Une réalité rugueuse, faite de burn-out, de silences imposés et de précarisation. Si la fiction promet que la vie est « plus belle », les conditions de fabrication de l’objet télévisuel racontent souvent l’inverse.

Dans l’audiovisuel français, les enquêtes syndicales et rapports professionnels dressent un constat préoccupant : près de 60% des techniciens déclarent effectuer régulièrement des heures supplémentaires non rémunérées. Sur certains tournages, les journées dépassent fréquemment les 10 à 12 heures, avec des amplitudes qui grignotent la nuit et la vie personnelle.

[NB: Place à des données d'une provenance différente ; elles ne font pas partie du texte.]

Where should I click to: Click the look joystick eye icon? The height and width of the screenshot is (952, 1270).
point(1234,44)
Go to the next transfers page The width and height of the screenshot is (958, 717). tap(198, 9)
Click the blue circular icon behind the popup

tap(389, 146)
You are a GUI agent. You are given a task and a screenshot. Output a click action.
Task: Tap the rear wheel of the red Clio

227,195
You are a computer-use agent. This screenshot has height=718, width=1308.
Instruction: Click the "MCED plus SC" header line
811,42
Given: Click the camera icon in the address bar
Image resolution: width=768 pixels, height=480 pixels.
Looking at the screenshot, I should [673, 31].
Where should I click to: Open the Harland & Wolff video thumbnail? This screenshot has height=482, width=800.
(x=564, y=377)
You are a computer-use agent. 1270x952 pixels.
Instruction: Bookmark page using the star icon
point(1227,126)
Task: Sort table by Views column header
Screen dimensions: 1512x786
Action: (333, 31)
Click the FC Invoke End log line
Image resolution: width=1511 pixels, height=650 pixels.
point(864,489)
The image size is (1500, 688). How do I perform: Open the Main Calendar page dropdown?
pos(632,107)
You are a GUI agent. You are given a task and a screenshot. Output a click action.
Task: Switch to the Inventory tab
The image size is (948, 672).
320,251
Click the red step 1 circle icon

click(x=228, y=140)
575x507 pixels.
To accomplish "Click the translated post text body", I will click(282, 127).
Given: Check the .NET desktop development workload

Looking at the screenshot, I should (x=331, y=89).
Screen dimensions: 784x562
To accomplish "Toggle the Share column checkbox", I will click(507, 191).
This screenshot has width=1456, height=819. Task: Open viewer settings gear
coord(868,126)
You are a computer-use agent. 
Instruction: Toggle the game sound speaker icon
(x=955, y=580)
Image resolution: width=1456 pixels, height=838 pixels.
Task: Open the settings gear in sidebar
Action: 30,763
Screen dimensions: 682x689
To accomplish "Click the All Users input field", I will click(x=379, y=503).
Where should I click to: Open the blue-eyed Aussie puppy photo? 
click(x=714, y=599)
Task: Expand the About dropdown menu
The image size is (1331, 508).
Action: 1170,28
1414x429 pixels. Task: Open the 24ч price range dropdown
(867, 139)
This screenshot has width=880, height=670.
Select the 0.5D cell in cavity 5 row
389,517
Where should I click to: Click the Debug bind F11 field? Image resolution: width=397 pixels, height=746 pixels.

Le rythme s’accélère, les délais se compressent, et la rentabilité devient le véritable metteur en scène de tout projet. À cela s’ajoute une précarité structurelle. La majorité des professionnels, intermittents pour beaucoup, enchaînent les contrats courts, dans une incertitude permanente.

Selon les données du secteur, près d’un tiers des travailleurs de l’audiovisuel disent avoir déjà renoncé à signaler des abus de peur de ne plus être rappelés.

Le harcèlement moral, lui, reste une ombre persistante sur de nombreux tournages. Pressions constantes, humiliations banalisées, management par la peur : environ 25 à 30% des professionnels déclarent avoir été confrontés à des comportements toxiques sur les tournages.

Et pourtant, peu de plaintes émergent. Dans un milieu où la réputation circule plus vite que la parole libre, dire peut coûter une carrière. Il y a aussi cette fracture invisible entre ce que l’on voit et ceux que l’on oublie. Les visages à l’écran deviennent familiers, presque intimes. Mais les mains qui cadrent, éclairent, maquillent, transportent, montent, elles restent anonymes, interchangeables, souvent épuisées. Comme si la magie devait se payer d’une invisibilité totale.

Et le paradoxe est cruel : plus les contenus se multiplient, plus la machine exige, broie, accélère. L’industrie n’a jamais autant produit. Mais à quel prix humain ?

Alors oui, sur l’écran, les histoires continuent de faire croire que tout finit par s’arranger, que les conflits trouvent leur résolution en vingt-six minutes, que la vie, finalement, est plus douce qu’elle n’en a l’air.

Mais hors champ, dans le vacarme des plateaux et le silence des abus tus, beaucoup savent déjà que pour eux, la vie n’est pas toujours plus belle, elle est surtout plus dure.

Sébastien Gehan
Né en 1973, il est écrivain, auteur de polars, contes et nouvelles plusieurs fois primées. Deux fois papa ,il vit à Istres. Douanier, ancien responsable syndical, il dédie cette chronique à celles et ceux qui font le monde du travail d’aujourd’hui.